DATA EXTRACTS:
──────────────────────────────
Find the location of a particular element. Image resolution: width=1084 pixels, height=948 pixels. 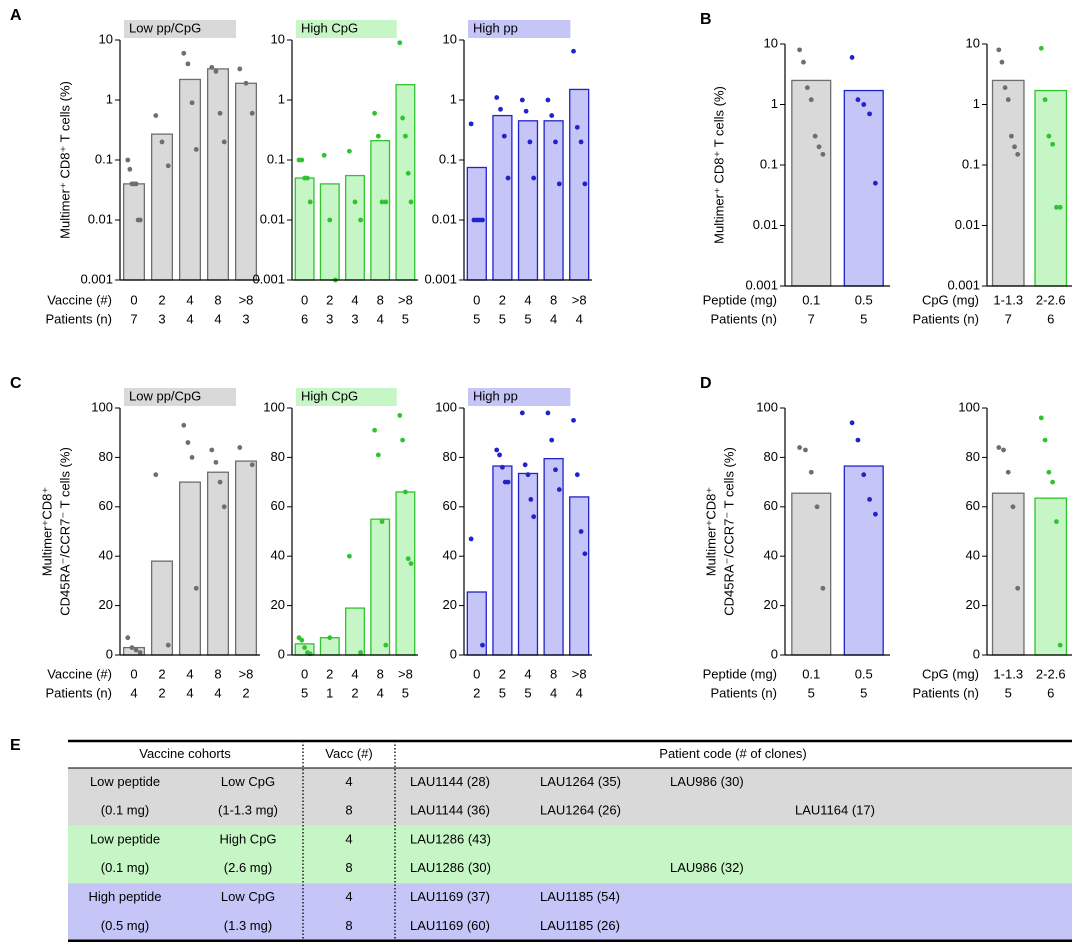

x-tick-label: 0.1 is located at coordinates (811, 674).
──────────────────────────────
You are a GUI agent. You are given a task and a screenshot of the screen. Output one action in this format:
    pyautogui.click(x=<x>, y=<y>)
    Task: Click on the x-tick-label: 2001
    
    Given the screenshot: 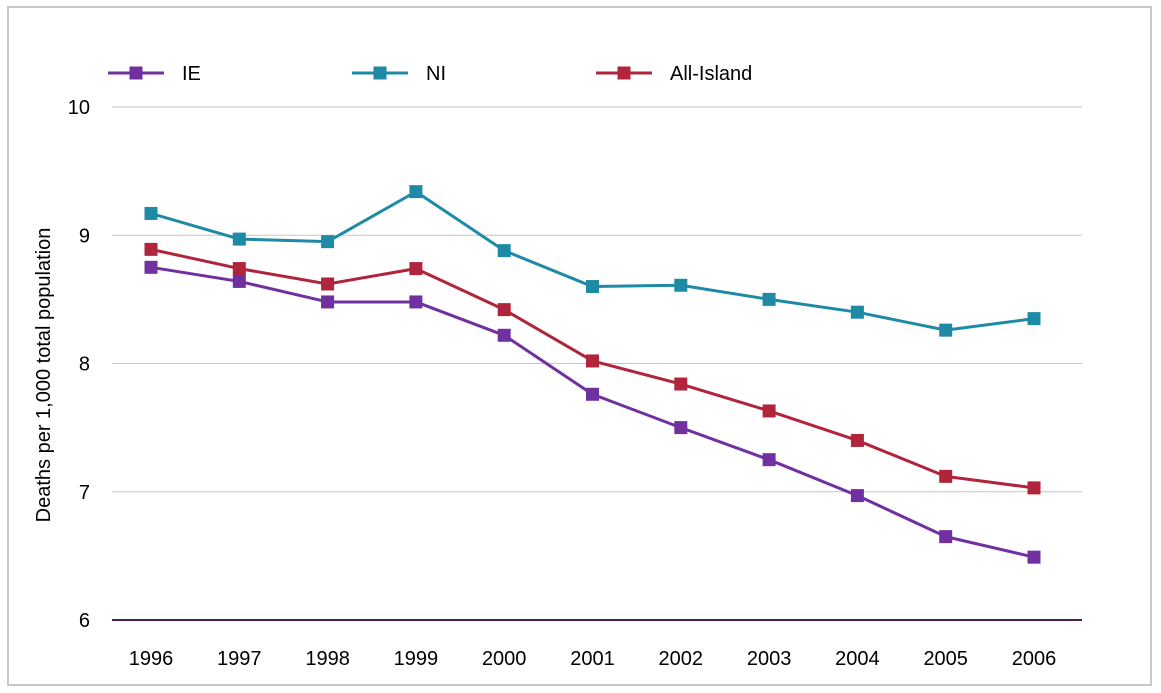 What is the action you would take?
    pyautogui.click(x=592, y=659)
──────────────────────────────
AIM OF THE TASK: Format the entries from the line containing "Find the location" up to and including the line containing "x-tick-label: 0.1 is" as a JSON list of strings, one string per line, with blank lines omitted. Leave the pictures out of the list.

EXERCISE OUTPUT:
[
  "Find the location of a particular element. Image resolution: width=1084 pixels, height=948 pixels. ",
  "x-tick-label: 0.1 is located at coordinates (811, 674)."
]